List of reference numbers

1	cylindrical hollow body
2	inlet
3	outlet
4	mouth piece
5	wall
6	fuel container
7	inner membrane
8	outer membrane
9	hollow space
10	valves
11	mixing chamber
12	channel
13	channel
14	air filter
15	active ingredient container
16	hollow needle
17	pressure relief valve
18	piston
19	spring
20	spiral-wound filament
21	batteries

Claims

1. (canceled)

2. (canceled)

3. (canceled)

4. (canceled)

5. (canceled)

6. (canceled)

7. (canceled)

8. (canceled)

9. (canceled)

10. (canceled)

11. (canceled)

12. (canceled)

13. (canceled)

14. (canceled)

15. Inhaler comprising a catalytic burner and a container (15) for inhalation additives such as aromatic substances and/or active ingredients, at least one inlet (2) for a gaseous mixture containing oxygen, in particular for air, and an outlet (3) for an inhalation mixture containing aromatic substances and/or active ingredients, characterized by a fuel container for containing hydrogen which is connected to the catalytic burner.

16. Inhaler according to claim 15, wherein the catalytic burner is a fuel cell (7, 8).

17. Inhaler according to claim 16, wherein the fuel cell (7, 8) is would in a coil-like fashion.

18. Inhaler according to claim 15, wherein the inhalation additives are dissolved in water or another solvent, said additives and said solvent comprising a solution.

19. Inhaler according to claim 18, wherein the heating device (20) is powered by the catalytic burner for evaporation of the solution containing the inhalation additives.

20. Inhaler according to claim 18, further comprising a nebulizer powered by the catalytic burner, in particular an ultrasonic nebulizer or a pneumatic nebulizer, for nebulization of the solution.

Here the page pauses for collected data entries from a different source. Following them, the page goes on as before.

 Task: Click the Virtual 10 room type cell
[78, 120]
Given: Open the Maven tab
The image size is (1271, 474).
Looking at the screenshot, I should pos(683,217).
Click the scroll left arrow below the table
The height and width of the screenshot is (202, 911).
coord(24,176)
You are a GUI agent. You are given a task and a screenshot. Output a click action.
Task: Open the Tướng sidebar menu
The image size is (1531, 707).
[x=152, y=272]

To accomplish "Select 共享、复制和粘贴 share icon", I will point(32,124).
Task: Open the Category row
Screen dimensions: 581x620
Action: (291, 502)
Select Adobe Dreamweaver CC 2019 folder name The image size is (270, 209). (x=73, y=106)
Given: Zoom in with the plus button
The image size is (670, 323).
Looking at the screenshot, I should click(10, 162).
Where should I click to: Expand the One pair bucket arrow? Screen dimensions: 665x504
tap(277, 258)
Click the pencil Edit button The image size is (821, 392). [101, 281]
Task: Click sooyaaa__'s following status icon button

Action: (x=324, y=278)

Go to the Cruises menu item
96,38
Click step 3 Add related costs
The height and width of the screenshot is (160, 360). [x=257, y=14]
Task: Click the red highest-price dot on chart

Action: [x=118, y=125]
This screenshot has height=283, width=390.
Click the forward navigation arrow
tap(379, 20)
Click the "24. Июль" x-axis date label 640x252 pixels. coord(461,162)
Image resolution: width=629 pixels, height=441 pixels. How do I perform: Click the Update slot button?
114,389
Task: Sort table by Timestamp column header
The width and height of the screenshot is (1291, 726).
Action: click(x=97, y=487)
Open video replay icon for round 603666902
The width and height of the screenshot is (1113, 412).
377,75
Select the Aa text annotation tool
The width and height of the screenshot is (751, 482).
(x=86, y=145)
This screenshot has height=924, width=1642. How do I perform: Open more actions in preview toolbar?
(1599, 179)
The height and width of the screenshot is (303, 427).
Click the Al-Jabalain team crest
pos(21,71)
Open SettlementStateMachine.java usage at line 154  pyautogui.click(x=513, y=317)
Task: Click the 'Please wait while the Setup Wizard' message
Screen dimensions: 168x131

21. Inhaler according to claim 19, further comprising a nebulizer powered by the catalytic burner, in particular an ultrasonic nebulizer or a pneumatic nebulizer, for nebulization of the solution.

22. Inhaler according to claim 15, characterized by an additional water tank.

23. Inhaler according to claim 15, characterized by a control device for the dosing delivery of the inhalation additives to the inhalation mixture.

24. Inhaler according to claim 15, characterized in that the fuel container (6) and all other containers are replaceable and/or refillable.

25. Inhaler according to claim 22, characterized in that the fuel container (6) and all other containers are replaceable and/or refillable.

26. Inhaler according to claim 15, characterized by a mixing device (11) arranged upstream in front of the outlet (3) for addition of ambient air to the inhalation mixture.

27. Inhaler according to claim 15, characterized by a control system for controlling the amount of oxygen led through the fuel cell.

28. Inhaler according to claim 15, further comprising a mouth piece (4).

29. Inhaler according to claim 15, further comprising a lamp unit powered by the catalytic burner.